(TASK MATERIAL)

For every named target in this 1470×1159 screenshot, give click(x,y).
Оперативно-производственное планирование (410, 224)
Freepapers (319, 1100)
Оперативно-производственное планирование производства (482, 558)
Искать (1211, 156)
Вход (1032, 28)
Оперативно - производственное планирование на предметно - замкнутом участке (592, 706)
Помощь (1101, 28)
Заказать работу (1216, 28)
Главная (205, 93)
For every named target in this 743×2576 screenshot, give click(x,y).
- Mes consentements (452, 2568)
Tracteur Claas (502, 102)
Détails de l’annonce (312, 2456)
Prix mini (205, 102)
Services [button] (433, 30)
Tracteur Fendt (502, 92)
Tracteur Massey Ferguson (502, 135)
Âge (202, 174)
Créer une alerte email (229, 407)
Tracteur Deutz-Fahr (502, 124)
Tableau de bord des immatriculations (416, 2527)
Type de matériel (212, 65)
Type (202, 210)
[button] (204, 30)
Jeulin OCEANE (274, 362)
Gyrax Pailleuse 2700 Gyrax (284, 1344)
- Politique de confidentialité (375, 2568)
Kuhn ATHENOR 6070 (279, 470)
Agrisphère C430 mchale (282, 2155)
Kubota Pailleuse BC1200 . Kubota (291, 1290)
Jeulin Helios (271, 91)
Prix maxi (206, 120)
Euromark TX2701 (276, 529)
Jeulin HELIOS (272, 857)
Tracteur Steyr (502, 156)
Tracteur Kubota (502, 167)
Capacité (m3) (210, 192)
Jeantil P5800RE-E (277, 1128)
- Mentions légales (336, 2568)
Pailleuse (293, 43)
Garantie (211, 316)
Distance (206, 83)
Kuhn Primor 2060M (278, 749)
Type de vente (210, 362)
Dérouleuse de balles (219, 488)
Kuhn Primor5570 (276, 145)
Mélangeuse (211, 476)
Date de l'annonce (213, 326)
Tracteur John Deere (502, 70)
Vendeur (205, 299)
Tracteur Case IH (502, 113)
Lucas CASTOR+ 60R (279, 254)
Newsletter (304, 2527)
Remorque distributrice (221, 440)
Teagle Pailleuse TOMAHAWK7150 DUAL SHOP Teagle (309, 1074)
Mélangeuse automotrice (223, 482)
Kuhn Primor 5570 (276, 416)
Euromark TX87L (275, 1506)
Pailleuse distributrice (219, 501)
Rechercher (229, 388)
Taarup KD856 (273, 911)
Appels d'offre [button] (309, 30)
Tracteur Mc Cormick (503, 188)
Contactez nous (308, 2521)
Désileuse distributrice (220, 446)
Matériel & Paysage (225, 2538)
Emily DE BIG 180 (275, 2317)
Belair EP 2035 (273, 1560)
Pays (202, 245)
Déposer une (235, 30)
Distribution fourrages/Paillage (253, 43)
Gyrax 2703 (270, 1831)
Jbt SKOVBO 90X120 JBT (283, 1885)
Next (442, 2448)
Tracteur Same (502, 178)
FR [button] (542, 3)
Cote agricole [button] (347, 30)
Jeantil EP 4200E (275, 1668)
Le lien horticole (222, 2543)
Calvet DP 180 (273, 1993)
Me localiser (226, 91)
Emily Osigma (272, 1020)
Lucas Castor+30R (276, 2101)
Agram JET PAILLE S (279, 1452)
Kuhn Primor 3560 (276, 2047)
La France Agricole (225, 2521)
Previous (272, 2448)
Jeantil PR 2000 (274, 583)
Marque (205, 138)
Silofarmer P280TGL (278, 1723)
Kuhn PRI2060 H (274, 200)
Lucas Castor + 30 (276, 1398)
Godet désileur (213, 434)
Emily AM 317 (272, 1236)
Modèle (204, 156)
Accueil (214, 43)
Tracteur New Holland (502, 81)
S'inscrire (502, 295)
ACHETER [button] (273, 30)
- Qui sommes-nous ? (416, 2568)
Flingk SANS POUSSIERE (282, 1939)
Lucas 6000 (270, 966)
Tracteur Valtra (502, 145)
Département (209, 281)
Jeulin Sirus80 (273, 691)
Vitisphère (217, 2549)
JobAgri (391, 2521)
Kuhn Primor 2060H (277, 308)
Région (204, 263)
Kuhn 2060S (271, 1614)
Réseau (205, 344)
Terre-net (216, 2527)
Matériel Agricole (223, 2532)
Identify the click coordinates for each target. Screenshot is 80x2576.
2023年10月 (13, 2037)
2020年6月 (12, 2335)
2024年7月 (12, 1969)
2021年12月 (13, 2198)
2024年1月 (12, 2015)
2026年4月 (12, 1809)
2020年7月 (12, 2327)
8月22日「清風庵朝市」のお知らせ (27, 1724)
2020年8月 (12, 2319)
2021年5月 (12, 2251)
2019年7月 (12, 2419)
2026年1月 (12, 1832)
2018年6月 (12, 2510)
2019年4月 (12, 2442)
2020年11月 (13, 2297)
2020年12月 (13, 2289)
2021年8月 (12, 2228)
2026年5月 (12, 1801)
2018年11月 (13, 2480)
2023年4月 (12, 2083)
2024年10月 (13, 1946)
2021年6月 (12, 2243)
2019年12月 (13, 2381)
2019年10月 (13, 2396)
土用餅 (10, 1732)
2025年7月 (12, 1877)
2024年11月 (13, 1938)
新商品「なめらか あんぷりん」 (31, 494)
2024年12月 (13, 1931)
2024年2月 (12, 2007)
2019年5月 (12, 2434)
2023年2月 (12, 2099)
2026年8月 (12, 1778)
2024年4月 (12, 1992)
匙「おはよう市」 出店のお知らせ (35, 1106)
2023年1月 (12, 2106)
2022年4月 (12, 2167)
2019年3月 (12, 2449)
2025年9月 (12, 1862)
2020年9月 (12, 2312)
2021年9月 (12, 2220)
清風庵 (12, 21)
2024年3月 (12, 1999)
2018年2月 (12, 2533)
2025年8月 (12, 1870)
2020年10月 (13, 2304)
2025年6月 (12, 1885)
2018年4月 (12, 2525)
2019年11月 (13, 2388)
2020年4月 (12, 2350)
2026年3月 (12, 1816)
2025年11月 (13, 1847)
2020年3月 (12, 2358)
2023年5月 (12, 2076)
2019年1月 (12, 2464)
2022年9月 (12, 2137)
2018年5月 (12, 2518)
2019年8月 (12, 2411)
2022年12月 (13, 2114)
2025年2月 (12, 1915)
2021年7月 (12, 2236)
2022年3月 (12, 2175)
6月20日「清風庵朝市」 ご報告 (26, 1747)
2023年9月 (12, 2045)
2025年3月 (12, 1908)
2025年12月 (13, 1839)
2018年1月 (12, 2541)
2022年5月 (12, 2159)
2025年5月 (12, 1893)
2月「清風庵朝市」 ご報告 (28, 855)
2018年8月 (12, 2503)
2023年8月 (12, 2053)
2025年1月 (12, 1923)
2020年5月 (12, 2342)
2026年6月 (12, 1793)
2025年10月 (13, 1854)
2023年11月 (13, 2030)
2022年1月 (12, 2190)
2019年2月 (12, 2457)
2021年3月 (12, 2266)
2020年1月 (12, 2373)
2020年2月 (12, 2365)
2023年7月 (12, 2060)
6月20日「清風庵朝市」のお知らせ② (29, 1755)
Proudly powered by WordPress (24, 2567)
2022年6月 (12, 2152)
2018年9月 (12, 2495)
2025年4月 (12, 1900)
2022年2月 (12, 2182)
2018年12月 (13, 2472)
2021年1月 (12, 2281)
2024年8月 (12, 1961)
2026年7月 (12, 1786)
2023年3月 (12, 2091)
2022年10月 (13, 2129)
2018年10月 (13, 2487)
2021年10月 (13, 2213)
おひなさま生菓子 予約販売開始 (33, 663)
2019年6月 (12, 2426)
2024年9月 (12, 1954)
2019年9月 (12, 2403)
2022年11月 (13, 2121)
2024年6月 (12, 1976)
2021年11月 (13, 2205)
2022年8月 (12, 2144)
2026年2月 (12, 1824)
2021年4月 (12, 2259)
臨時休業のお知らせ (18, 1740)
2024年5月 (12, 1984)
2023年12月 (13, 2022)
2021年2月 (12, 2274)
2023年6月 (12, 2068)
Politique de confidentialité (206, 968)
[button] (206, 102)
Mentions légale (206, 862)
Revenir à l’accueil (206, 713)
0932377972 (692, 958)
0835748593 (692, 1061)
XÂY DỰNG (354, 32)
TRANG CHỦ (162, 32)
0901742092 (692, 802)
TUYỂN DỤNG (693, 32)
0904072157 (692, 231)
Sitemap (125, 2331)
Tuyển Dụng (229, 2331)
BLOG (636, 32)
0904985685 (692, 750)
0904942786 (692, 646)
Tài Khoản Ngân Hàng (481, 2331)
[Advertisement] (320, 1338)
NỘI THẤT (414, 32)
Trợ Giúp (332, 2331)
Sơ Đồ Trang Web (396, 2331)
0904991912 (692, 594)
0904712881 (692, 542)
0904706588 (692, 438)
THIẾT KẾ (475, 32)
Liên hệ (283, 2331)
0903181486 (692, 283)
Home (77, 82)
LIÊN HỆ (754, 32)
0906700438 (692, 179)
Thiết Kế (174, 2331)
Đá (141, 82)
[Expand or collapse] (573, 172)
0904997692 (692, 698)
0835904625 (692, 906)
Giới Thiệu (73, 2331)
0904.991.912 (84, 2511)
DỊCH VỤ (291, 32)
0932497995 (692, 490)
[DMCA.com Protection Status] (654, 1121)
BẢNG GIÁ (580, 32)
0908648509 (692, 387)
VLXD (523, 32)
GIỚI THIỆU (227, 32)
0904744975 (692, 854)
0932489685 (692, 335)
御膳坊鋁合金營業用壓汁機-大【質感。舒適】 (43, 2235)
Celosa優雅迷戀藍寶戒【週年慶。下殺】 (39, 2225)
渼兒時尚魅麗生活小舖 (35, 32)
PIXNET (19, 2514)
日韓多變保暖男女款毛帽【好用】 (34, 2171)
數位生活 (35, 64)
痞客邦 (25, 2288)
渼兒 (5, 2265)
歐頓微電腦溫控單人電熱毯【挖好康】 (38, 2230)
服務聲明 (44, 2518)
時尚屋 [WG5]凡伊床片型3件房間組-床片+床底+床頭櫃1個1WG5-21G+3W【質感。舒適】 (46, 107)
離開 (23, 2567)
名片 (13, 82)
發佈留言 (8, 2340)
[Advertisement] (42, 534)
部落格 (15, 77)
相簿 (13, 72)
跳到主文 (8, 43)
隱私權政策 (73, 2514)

(End TASK MATERIAL)

=== DESCRIPTION OF THE TASK ===
Please restate, exactly as written, the line that holds "服務聲明 (44, 2518)" and all remaining lines of the data above, and only those.

=== EXERCISE OUTPUT ===
服務聲明 (44, 2518)
時尚屋 [WG5]凡伊床片型3件房間組-床片+床底+床頭櫃1個1WG5-21G+3W【質感。舒適】 (46, 107)
離開 (23, 2567)
名片 (13, 82)
發佈留言 (8, 2340)
[Advertisement] (42, 534)
部落格 (15, 77)
相簿 (13, 72)
跳到主文 (8, 43)
隱私權政策 (73, 2514)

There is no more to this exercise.